Minería en Áreas Naturales Protegidas: Semarnat refuerza la protección de estos ecosistemas.
Por Mariana Mastache-Maldonado / maggie.ml (IG)
Ciudad de México. La minería en Áreas Naturales Protegidas (ANP) ya no podrá obtener nuevas autorizaciones ambientales en México. La Secretaría de Medio Ambiente y Recursos Naturales (Semarnat) ordenó a sus unidades administrativas negar autorizaciones permisos, licencias y registros para realizar actividades mineras dentro de las ANP de competencia federal.
El acuerdo fue publicado el 20 de julio de 2026 en el Diario Oficial de la Federación y entró en vigor al día siguiente. Su objetivo es establecer criterios administrativos para aplicar una prohibición que ya había sido incorporada a la legislación ambiental mediante la reforma minera de 2023.

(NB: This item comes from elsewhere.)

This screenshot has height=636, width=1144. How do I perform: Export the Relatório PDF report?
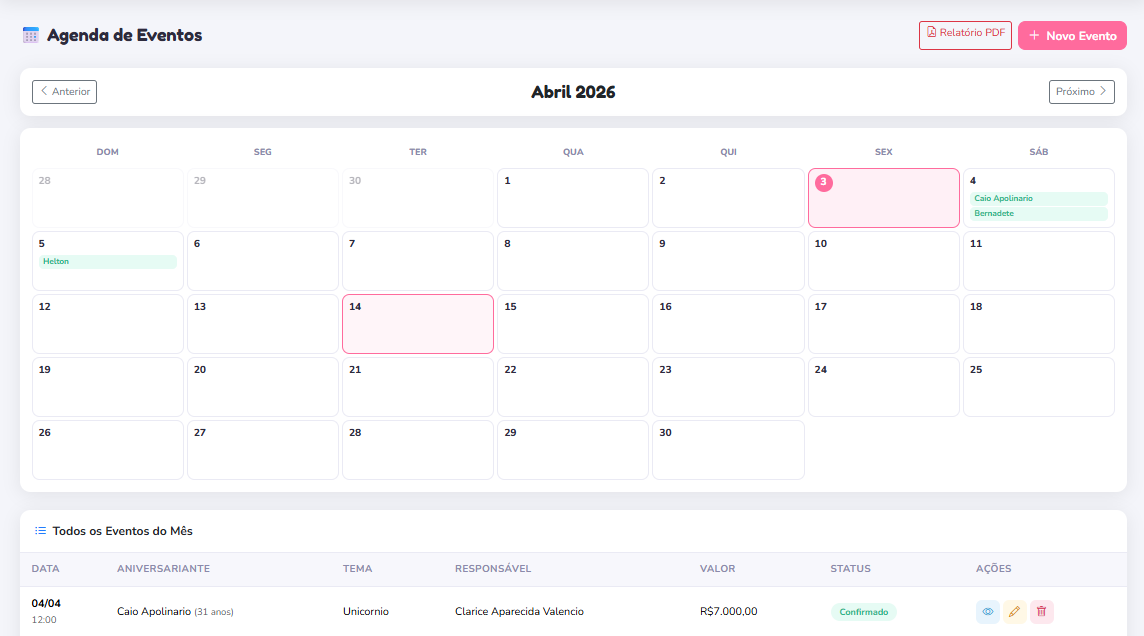[965, 33]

La disposición señala que ninguna autoridad de la Semarnat podrá autorizar obras de exploración, explotación o beneficio de minerales dentro de las áreas protegidas federales. También impide aprobar el depósito de residuos mineros y metalúrgicos en estos territorios, así como en humedales, cauces y zonas federales de aguas nacionales.

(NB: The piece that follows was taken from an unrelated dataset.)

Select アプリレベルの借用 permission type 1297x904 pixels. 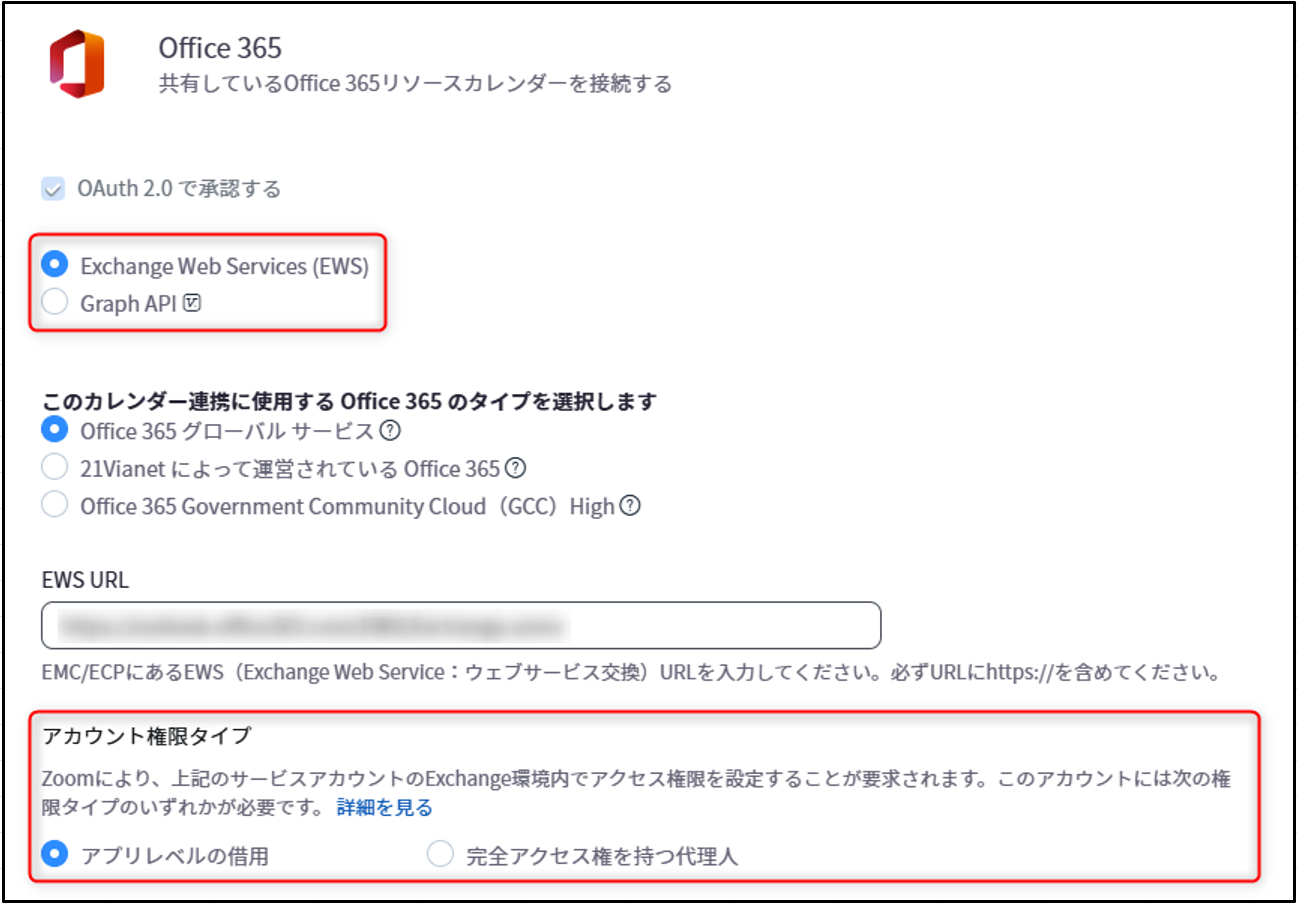tap(55, 855)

¿Qué cambia con el nuevo acuerdo de la Semarnat?
El acuerdo no implica, sin embargo, la cancelación automática de concesiones mineras otorgadas dentro de estos territorios. Lo que establece es que la existencia de una concesión no obliga a las autoridades ambientales a aprobar las obras necesarias para explotar los minerales.
Uno de los puntos centrales de la disposición es la separación entre los títulos de concesión minera y las autorizaciones ambientales. Una empresa puede conservar una concesión otorgada antes de la reforma de 2023, pero deberá sujetarse a las normas ambientales vigentes cuando solicite permisos para realizar nuevas obras o actividades.

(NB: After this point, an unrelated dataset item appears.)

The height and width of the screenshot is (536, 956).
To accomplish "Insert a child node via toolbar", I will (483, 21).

La medida retoma criterios de la Suprema Corte de Justicia de la Nación, que ha señalado que las concesiones mineras y las autorizaciones ambientales son actos jurídicos distintos. Por ello, una concesión previa no representa por sí misma un derecho adquirido para explotar minerales dentro de un Área Natural Protegida.
Esto significa que los proyectos con concesiones antiguas podrán ser rechazados cuando requieran una nueva autorización ambiental. Sin embargo, el acuerdo no establece un procedimiento general para revisar o retirar los títulos mineros que se superponen con zonas protegidas.
La CONANP participará en la evaluación de proyectos mineros
Cuando la Semarnat reciba una solicitud de impacto ambiental relacionada con un proyecto minero que pueda afectar un Área Natural Protegida, deberá remitirla a la Comisión Nacional de Áreas Naturales Protegidas (CONANP). La comisión elaborará un informe técnico vinculante para determinar los posibles impactos sobre el ecosistema. Sus conclusiones deberán ser tomadas en cuenta por la autoridad encargada de resolver el procedimiento.
La intervención de la CONANP también será obligatoria cuando el proyecto se encuentre fuera de los límites formales de una zona protegida, pero pueda generar afectaciones en su interior. En esos casos deberá realizarse un análisis técnico y jurídico sobre los riesgos ambientales.
Esta disposición adquiere relevancia debido a que los impactos de la minería, como la contaminación de cuerpos de agua, la dispersión de residuos y la modificación de cuencas, no se limitan necesariamente al polígono donde se realizan las obras. Por lo que las solicitudes pendientes deberán revisarse con las nuevas reglas.
Los procedimientos de Evaluación de Impacto Ambiental que aún no hayan sido resueltos deberán analizarse conforme al acuerdo y notificarse a la CONANP.
Lo que cambia para los proyectos mineros y lo que aún queda pendiente
La medida también establece obligaciones para proyectos que obtuvieron autorizaciones ambientales antes de la reforma de mayo de 2023. Las empresas que no hayan presentado programas de restauración, cierre y postcierre deberán iniciar ese trámite ante la Semarnat.
No obstante, la publicación del acuerdo no garantiza por sí misma que se detengan los proyectos mineros con impactos sobre áreas protegidas. Su alcance dependerá de la revisión de los expedientes pendientes, la vigilancia sobre las autorizaciones existentes y la capacidad de las autoridades para identificar daños que rebasen los límites administrativos de las ANP.
Tampoco sustituye la evaluación de los daños ambientales ya provocados ni responde a los conflictos territoriales que comunidades indígenas, agrarias y organizaciones ambientales mantienen frente a concesiones y proyectos mineros en distintas regiones del país.
El acuerdo establece una barrera administrativa para nuevas autorizaciones, pero deja pendiente la revisión integral de las concesiones que continúan vigentes dentro de territorios destinados formalmente a la conservación.